Sabir Sami from Pakistan has been appointed the chief executive officer of KFC effective January 1, 2022, according to a YUM Brands announcement today.  Sami, who currently serves as KFC Division Chief Operating Officer and Managing Director of KFC Asia, will succeed Tony Lowings, who is stepping down as CEO at the end of 2021 in advance of his retirement in early 2022.  Sabir Sami is a graduate of the Institute of Business Administration, Karachi, Pakistan. 

Sabir Sami, KFC

“Sabir is an exceptional leader with deep expertise and knowledge of our business and has a strong, proven track record of growing KFC’s physical and brand presence in markets around the world,” said David Gibbs, CEO of Yum Brands. “As a highly-respected strategic brand builder, operations expert and heart-led leader, Sabir is a natural choice to continue successfully executing KFC’s long-term global growth strategies in close partnership with our franchisees and further elevate KFC as a relevant, easy and distinctive (R.E.D.) brand.”

Sami Sabir graduated in 1988 with a Master's in Business Administration (MBA) degree from the Institute of Business Administration, Karachi, Pakistan.
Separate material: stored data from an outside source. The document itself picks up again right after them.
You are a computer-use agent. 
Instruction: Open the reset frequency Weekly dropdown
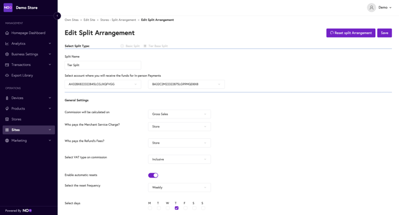(179, 188)
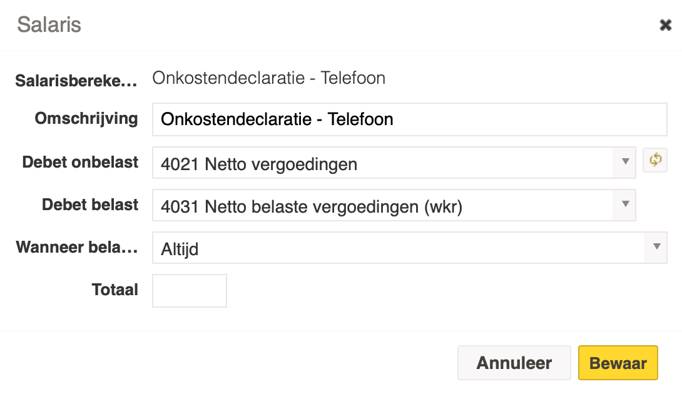Screen dimensions: 682x399
Task: Expand the Debet onbelast dropdown arrow
Action: click(625, 163)
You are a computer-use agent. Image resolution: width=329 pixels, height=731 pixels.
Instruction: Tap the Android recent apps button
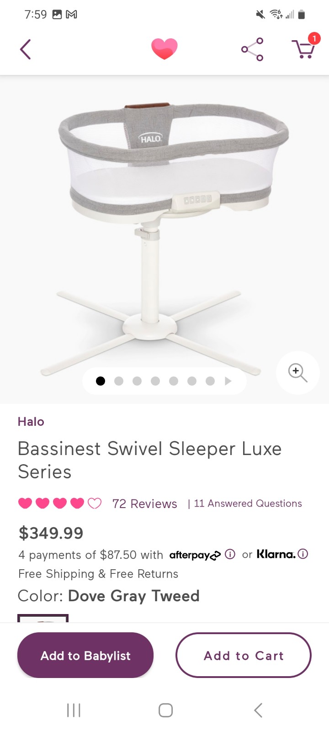tap(74, 710)
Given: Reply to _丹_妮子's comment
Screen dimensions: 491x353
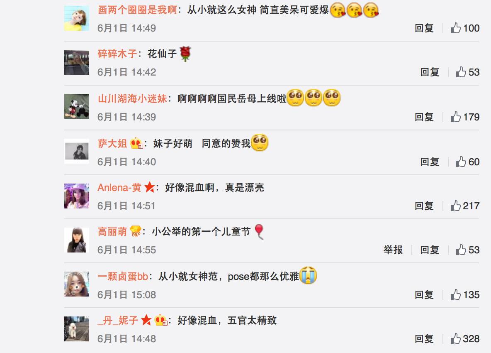Looking at the screenshot, I should coord(424,339).
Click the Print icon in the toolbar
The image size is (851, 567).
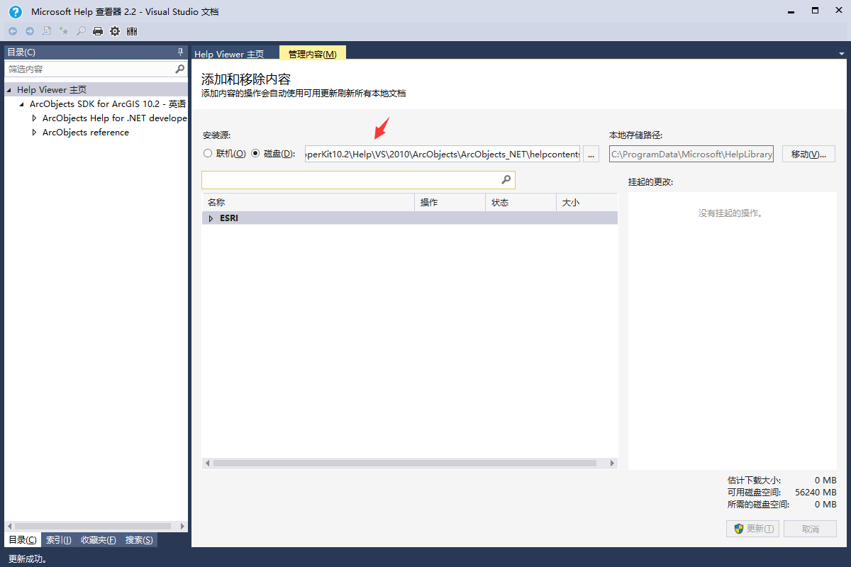click(x=97, y=30)
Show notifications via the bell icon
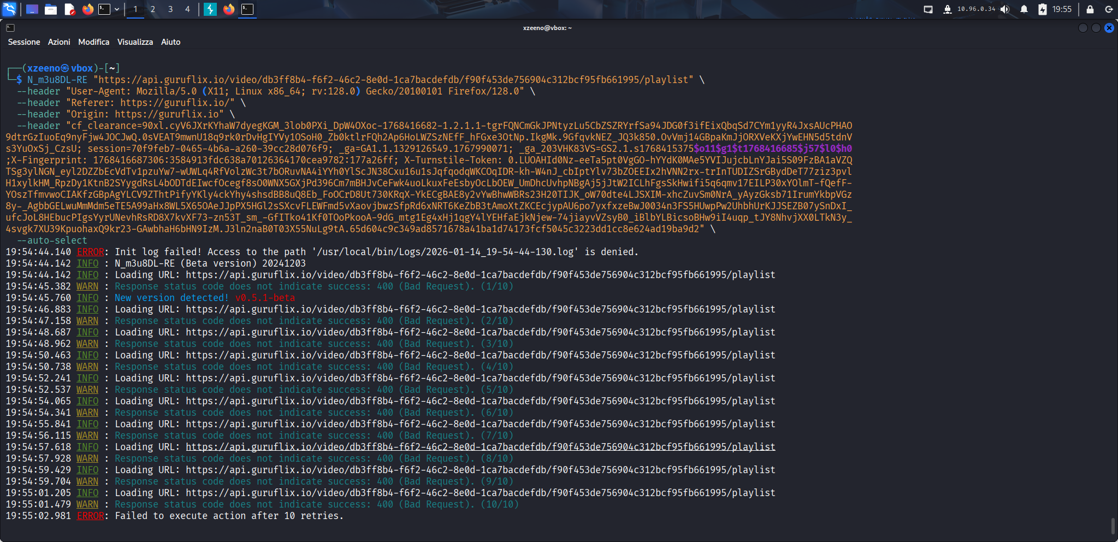The height and width of the screenshot is (542, 1118). click(1024, 9)
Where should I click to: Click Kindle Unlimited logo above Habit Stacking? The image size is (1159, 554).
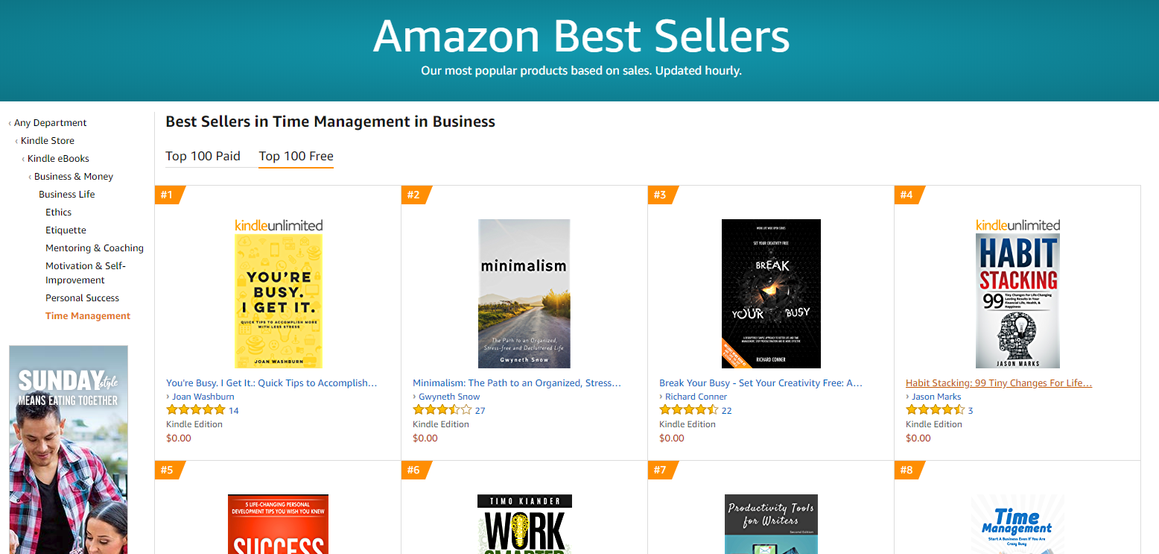pos(1017,225)
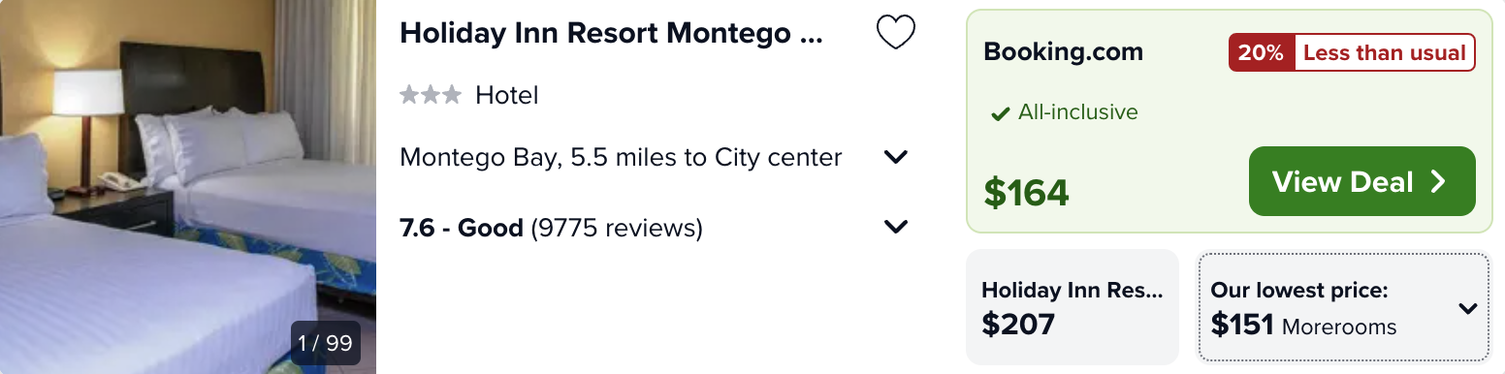The height and width of the screenshot is (374, 1505).
Task: Click the three-star rating icons
Action: point(431,95)
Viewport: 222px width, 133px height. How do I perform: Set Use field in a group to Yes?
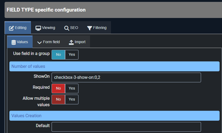[72, 54]
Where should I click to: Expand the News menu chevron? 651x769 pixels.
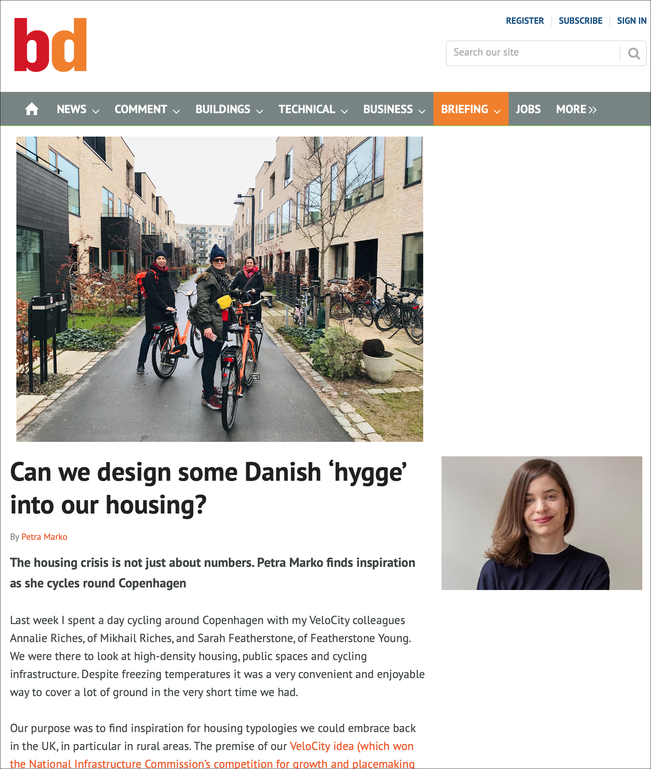[96, 111]
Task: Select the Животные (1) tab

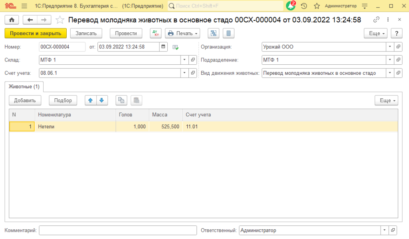Action: pyautogui.click(x=24, y=86)
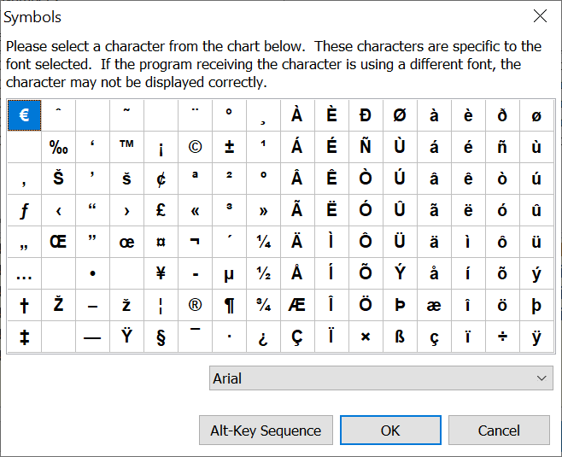Choose the pilcrow ¶ paragraph symbol
The height and width of the screenshot is (457, 562).
click(229, 305)

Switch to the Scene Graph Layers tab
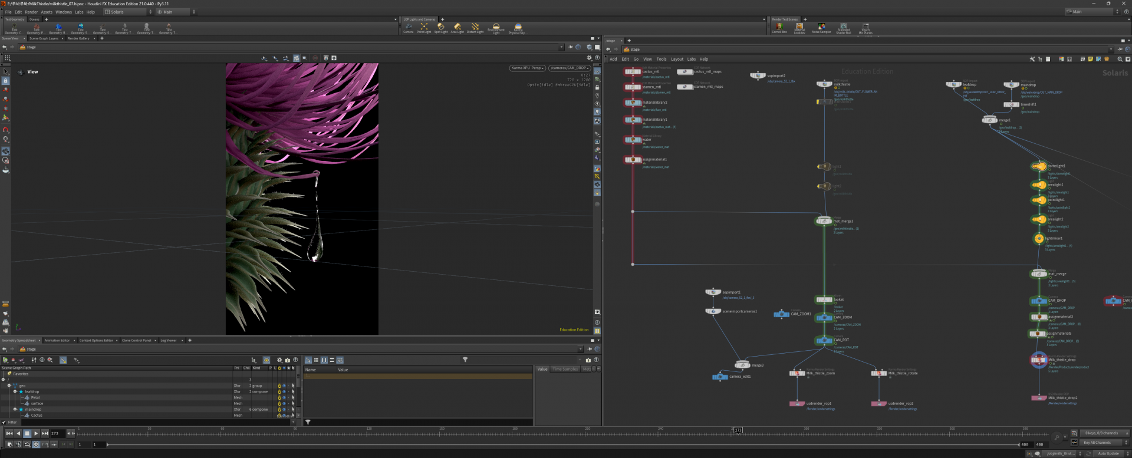[44, 38]
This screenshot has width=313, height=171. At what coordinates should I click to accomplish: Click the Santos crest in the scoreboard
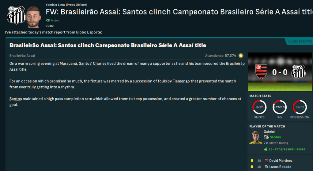[x=298, y=71]
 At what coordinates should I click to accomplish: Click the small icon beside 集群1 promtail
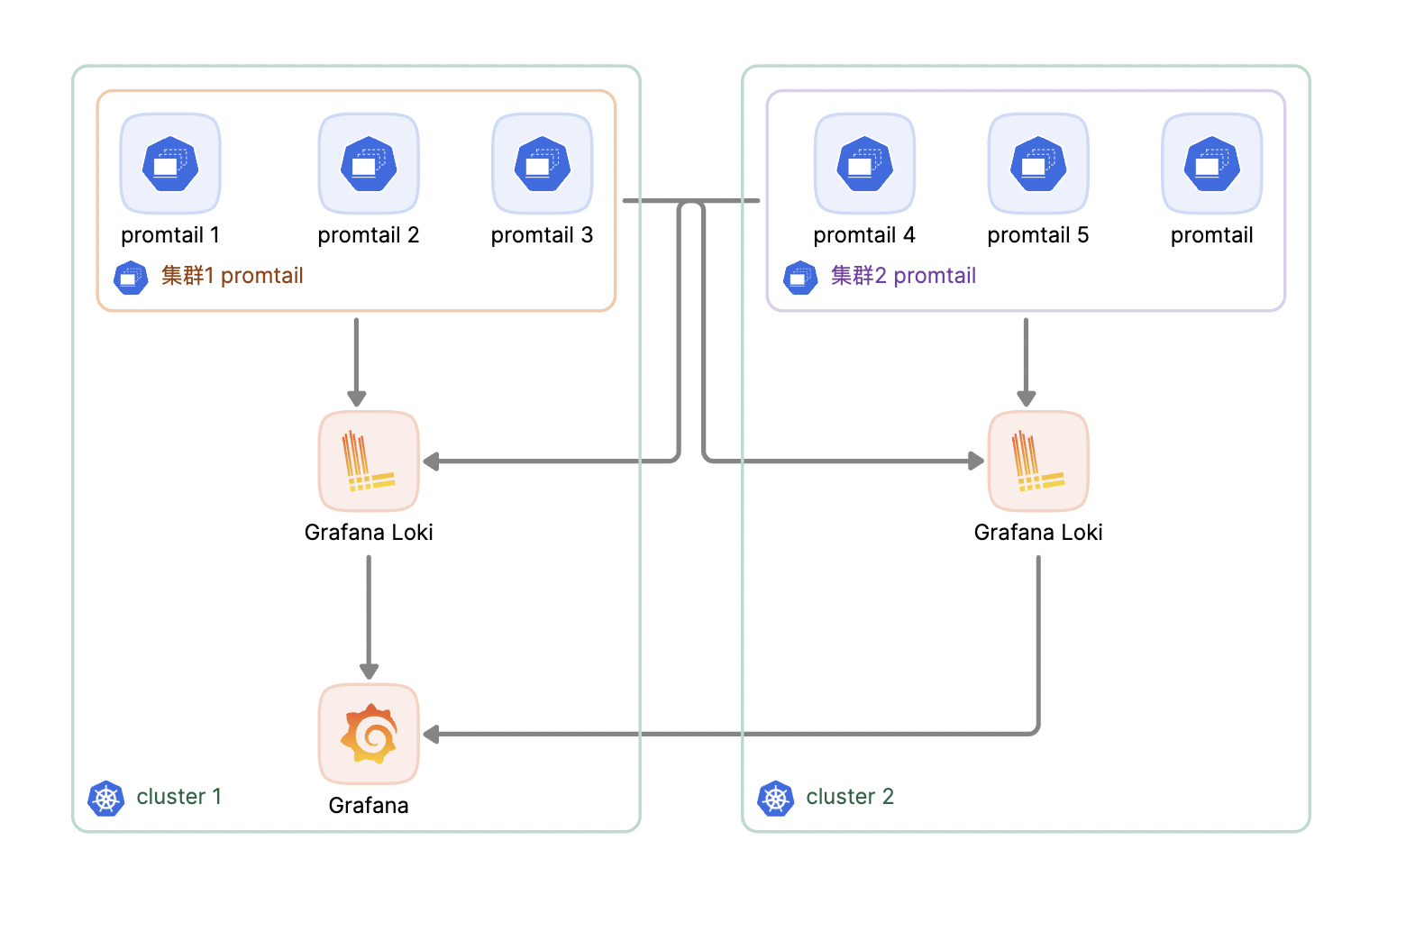131,278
He started his career at FMCG giant Proctor and Gamble (P&G) in Australia where he worked as assistant brand manager from 1989 to 1991. Then he transferred to P&G Pakistan where he served as brand manager from 1990-1994. 

Sabir worked for four years at Coca Cola as regional marketing manager in Singapore before moving to Pakistan to work as general manager for Reckitt Benckiser from 2000-2009. He has been with Yum Brands since 2009. 

IBA Karachi has produced many high-profile business and management leaders. Among them is Mr. Shaukat Aziz, former Prime Minister of Pakistan. Aziz served in senior management positions at Citibank in Pakistan,  UAE, United States and elsewhere before returning to Pakistan to serve as Prime Minister under President Pervez Musharraf. Another prominent IBA alumnus is Asad Umar who is  currently a minister in Prime Minister Imran Khan's cabinet. Umar was CEO of Engro Pakistan prior to becoming a government minister. Hasan Malik, an IBA alumnus, is a managing director at Goldman Sachs on Wall Street in New York. Hasan was a McKinsey & Company partner before joining Goldman Sachs. 

The history of advanced business management education in Pakistan began with the founding of the Institute of Business Administration (IBA) in 1955 in Karachi. It was started in collaboration with the top-ranked Wharton School of Finance & Commerce at University of Pennsylvania. Additional help and support came from University of Southern California and USAID to set up facilities and train faculty. Now there are dozens of very high-quality business schools in the country, including LUMS (Lahore University of Management Sciences) and KSBL (Karachi School of Business Leadership).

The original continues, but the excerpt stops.